King is far from the only political figure, caught in the cross-fires of justice-work and public scrutiny, who would find regular silent retreats absolutely necessary to continuing the work they heard God calling them to do. Frances Perkins, Secretary of Labor under Franklin Roosevelt, and the nation’s first woman cabinet secretary, went each month to an Episcopal convent in Maryland, often talking with no one during her 24-hour visit there.

Speak, Lord, for your servant is listening.

King and Perkins, and no doubt other public servants, find the resources to do extraordinary things not as volunteers, giving a little bit extra to get the job done, but as servants. They are doing not only what God has called them to do, but doing all of it out of the resources that God alone can give. There may indeed be atheists in foxholes, where things could look bleak and hopeless. But there are no volunteers for the work of mission, no volunteers to do the hard work, the detail work, the often mind-numbing day-to-day work of bringing about justice and mercy in this world. No one would volunteer to do the kind of work King did; only a servant who sat down one night, terrified and bone-tired and silent, and in the silence found that God indeed would provide the resources to do all the work that God wanted to be done.

All our lessons today have to do with identity: our identity in the light of who God is calling us to be. 

Despite aged Eli’s just wanting to go back to sleep, young Samuel knows that it is God’s insistent voice that is waking him in the night. Psalm 139 is a psalm of creation – our creation – extolling “God’s ongoing work in bringing us to fullness of life, unwrapping the mystery of us and loving us all the while.”[iii] 

Nathanael, interested in Jesus but not yet impressed enough to become a disciple, is stunned at how perceptive Jesus is. “Where did you get to know me?” he asks. “Indeed, how did Jesus get to know him, and us?”[iv]

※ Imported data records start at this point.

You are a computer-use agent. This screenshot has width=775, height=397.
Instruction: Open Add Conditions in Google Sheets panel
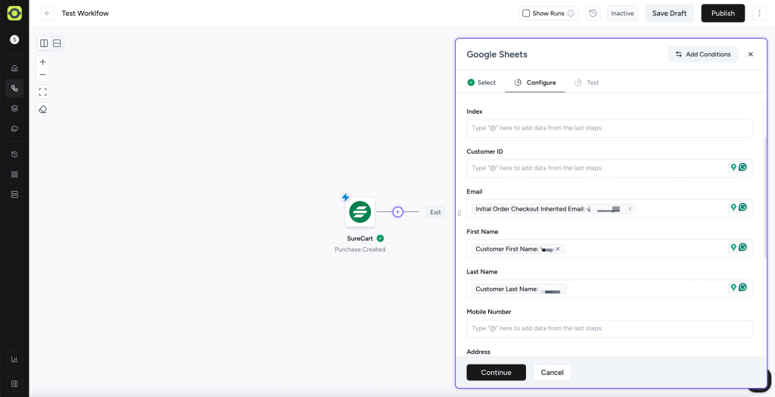(x=703, y=55)
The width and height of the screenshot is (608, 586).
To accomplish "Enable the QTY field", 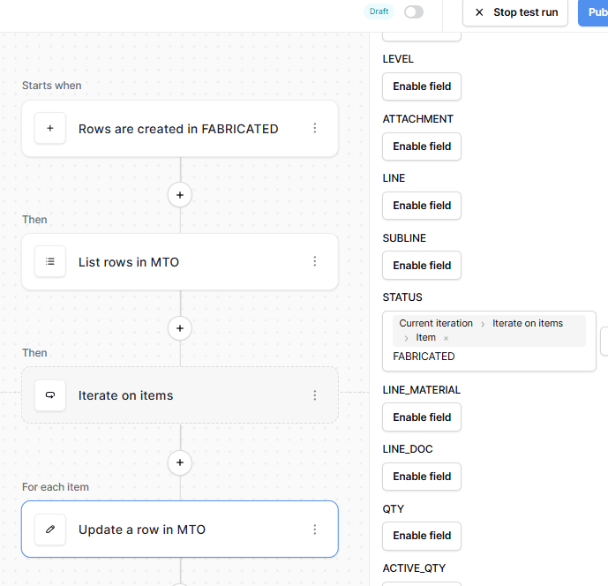I will pyautogui.click(x=422, y=536).
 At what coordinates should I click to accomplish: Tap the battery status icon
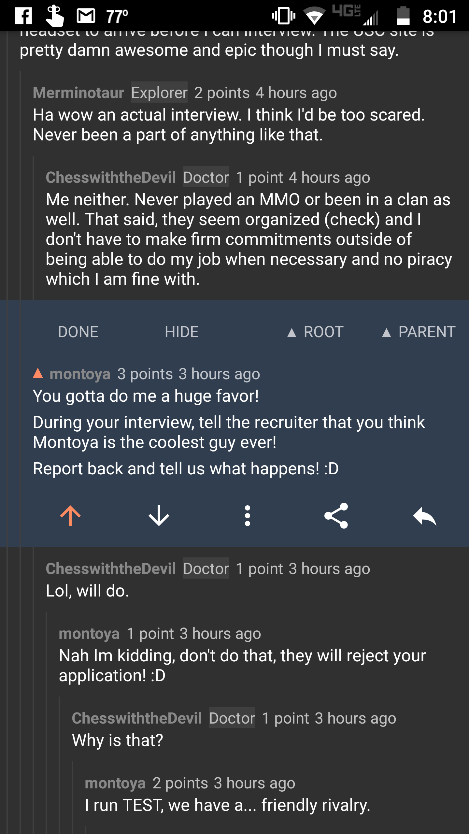point(403,16)
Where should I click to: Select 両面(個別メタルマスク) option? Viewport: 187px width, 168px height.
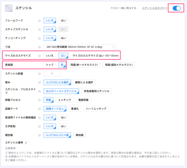118,65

Surely, like Nathanael, it is easier to think of ourselves as volunteers for God, and not full-fledged servants who get woken up at night and can’t find a fig tree big enough to hide behind. Surely, like Samuel, we are too young or inexperienced. Surely we lack the skills or abilities God needs for some part of that mission. Surely we don’t have enough money or enough time, we don’t have the courage of Martin Luther King or the perseverance of Frances Perkins. There is nowhere we can go to sit in silence, even if we thought God did have something to say to us, no opportunity on our horizon for us to be big or important or to make a difference.

Oh, really?

There is a story of a young, eager rabbi, one who wanted to make his mark on the world. After diligent study and tireless preparation, this young Rabbi Zusya still felt a failure, discouraged and downhearted about all he had not been able to accomplish. Finding this young pupil down in the dumps, an older rabbi said, “Zusya, when you get to heaven, God is not going to say to you, ‘Why weren't you Moses?’ No, God will say, ‘Why weren't you Zusya?’ So why don't you stop trying to be Moses, and start being the Zusya God created you to be?”[v]

We are getting ready for our Annual Meeting, a terrific time to take stock – of the year, or years, past, and of the future in which we will spend the rest of our lives. The reports we will be reading at that meeting will show us that we have accomplished some remarkable things, but that very real challenges lie ahead. At such a moment in the 50-year-young history of this parish are we not like that young rabbi Zusya, worrying about what we have not done and what we fear cannot do?

What do we want the future of St. David’s Church, indeed the future of any church, to be like?

Would you volunteer for such a future?

Or in the silence of the night, or of a crystal-clear dawn, or a snowy afternoon, do you hear God calling you -- and us -- to something bigger, more courageous and more exciting?

Speak Lord, your servant is listening.